**Zu lösende Aufgabe**
Gib aus den Patentansprüchen zum Vertikalkanal-Feldeffekttransistor den Abschnitt unverändert wieder, der bei „4. Vertikalkanal-Feldeffekttransistor (500) wie“ beginnt und bei „konjugiertes Polymer ist.“ endet.

**Artikel**
________________________
2. Vertikalkanal-Feldeffekttransistor (500), wie beansprucht in Anspruch 1, wobei zumindest eine der zumindest einen ersten funktionellen Gruppe und der zumindest einen zweiten funktionellen Gruppe Alken ist.
 
3. Vertikalkanal-Feldeffekttransistor (500) wie beansprucht in Anspruch 1, wobei zumindest die zumindest eine erste funktionelle Gruppe und die zumindest eine zweite funktionelle Gruppe gewählt sind von der Gruppe bestehend aus Alkinyl, Hydroxyl, Cyanat, Isocyanat, Nitril, Isonitril, Pyridyl, Thiol, Thiocyanat, Isothiocyanat, Amin, Acrylat, Methacrylat, Vinyl, Allyl, Thiophen, Pyrrol, Epoxy sowie deren Kombinationen.
 
4. Vertikalkanal-Feldeffekttransistor (500) wie beansprucht in Anspruch 1, wobei die zumindest eine dritte funktionelle Gruppe der Klebstoffschicht (570) gewählt ist aus seiner Gruppe von Acrylat, Methacrylat, Vinyl, Allyl, Epoxy sowie deren Kombinationen.
 
5. Vertikalkanal-Feldeffekttransistor (500) nach Anspruch 1, wobei zumindest eine der unteren Leiterschicht (520) oder der oberen Leiterschicht (530) ein konjugiertes Polymer ist.
 
6. Vertikalkanal-Feldeffekttransistor (500) nach einem beliebigen der obigen Ansprüche, wobei die Klebstoffschicht (570) gewählt ist aus seiner Gruppe von Klebern bestehend aus UVhärtbarem Kleber, infrarot-härtbarem Kleber, wärmeempfindlichem Kleber, druckempfindlichem Kleber sowie deren Kombinationen.
 
7. Vertikalkanal-Feldeffekttransistor (500) nach einem beliebigen der obigen Ansprüche, wobei die Klebstoffschicht (570) zumindest ein isolierendes Partikel (571) umfasst.
 
8. Vertikalkanal-Feldeffekttransistor (500) nach einem beliebigen der obigen Ansprüche, wobei ein erster Abschnitt der Klebstoffschicht (570) sich auf der unteren Leiterschicht (520) und ein zweiter Abschnitt der Klebstoffschicht (570) sich auf dem Primärsubstrat (510) befindet;
 
9. Vertikalkanal-Feldeffekttransistor (500) nach einem beliebigen der obigen Ansprüche, wobei die Klebstoffschicht (570) elektrisch isolierend ist.
 
10. Vertikalkanal-Feldeffekttransistor (500) nach einem beliebigen der obigen Ansprüche, wobei zumindest eine der unteren Leiterschicht (520) und der oberen Leiterschicht (530) teilweise oder vollständig transparent für eines aus UV-Strahlung oder sichtbarem Licht ist.
________________________
**Gezeigte Auflistung**
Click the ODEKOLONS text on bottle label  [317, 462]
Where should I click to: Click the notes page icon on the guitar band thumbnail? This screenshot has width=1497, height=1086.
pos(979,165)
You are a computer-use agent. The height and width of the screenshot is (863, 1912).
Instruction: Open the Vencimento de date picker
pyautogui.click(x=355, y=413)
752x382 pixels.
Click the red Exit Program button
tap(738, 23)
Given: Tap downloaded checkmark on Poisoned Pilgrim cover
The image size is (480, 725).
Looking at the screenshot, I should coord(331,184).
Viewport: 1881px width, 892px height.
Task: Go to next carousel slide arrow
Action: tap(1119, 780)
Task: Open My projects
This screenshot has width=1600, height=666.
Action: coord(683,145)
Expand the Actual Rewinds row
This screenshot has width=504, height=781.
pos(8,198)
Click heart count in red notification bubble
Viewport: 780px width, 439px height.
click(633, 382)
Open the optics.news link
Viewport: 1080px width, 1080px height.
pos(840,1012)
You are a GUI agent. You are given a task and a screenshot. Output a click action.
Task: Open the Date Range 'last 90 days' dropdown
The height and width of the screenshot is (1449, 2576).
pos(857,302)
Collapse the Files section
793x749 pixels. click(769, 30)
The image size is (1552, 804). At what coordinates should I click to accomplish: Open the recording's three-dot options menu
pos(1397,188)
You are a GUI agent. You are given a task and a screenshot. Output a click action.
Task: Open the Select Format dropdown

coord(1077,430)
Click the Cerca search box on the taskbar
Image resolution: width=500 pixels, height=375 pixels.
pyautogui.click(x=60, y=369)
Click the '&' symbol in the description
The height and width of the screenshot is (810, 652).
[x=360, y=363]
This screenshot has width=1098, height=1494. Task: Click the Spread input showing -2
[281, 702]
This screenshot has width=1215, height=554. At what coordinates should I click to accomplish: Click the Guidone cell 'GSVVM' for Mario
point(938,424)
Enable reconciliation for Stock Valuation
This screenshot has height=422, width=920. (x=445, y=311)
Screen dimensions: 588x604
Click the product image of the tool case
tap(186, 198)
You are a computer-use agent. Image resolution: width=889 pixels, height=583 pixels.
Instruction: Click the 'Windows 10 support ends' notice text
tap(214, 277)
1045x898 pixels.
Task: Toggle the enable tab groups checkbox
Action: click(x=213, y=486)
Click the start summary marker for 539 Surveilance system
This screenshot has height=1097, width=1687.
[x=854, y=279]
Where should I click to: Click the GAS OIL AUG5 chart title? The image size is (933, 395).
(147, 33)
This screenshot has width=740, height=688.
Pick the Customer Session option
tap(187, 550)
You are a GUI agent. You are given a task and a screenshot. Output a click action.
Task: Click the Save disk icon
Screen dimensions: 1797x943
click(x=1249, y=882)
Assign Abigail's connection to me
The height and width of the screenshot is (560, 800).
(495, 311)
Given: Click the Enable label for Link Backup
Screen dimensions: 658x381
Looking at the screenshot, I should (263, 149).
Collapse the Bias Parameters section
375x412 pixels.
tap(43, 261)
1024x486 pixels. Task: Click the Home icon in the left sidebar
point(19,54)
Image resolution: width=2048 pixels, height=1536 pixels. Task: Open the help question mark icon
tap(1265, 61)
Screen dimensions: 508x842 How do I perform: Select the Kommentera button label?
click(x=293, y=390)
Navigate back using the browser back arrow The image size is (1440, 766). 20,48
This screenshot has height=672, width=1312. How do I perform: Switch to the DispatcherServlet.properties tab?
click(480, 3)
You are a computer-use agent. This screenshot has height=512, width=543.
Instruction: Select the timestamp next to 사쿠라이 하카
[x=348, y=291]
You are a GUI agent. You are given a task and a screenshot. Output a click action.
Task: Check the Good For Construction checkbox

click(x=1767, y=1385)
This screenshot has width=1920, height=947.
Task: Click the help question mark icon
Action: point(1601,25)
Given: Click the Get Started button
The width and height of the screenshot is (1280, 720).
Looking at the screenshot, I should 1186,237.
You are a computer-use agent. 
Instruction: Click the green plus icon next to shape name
________________________
**Lösung**
4. Vertikalkanal-Feldeffekttransistor (500) wie beansprucht in Anspruch 1, wobei die zumindest eine dritte funktionelle Gruppe der Klebstoffschicht (570) gewählt ist aus seiner Gruppe von Acrylat, Methacrylat, Vinyl, Allyl, Epoxy sowie deren Kombinationen.
 
5. Vertikalkanal-Feldeffekttransistor (500) nach Anspruch 1, wobei zumindest eine der unteren Leiterschicht (520) oder der oberen Leiterschicht (530) ein konjugiertes Polymer ist.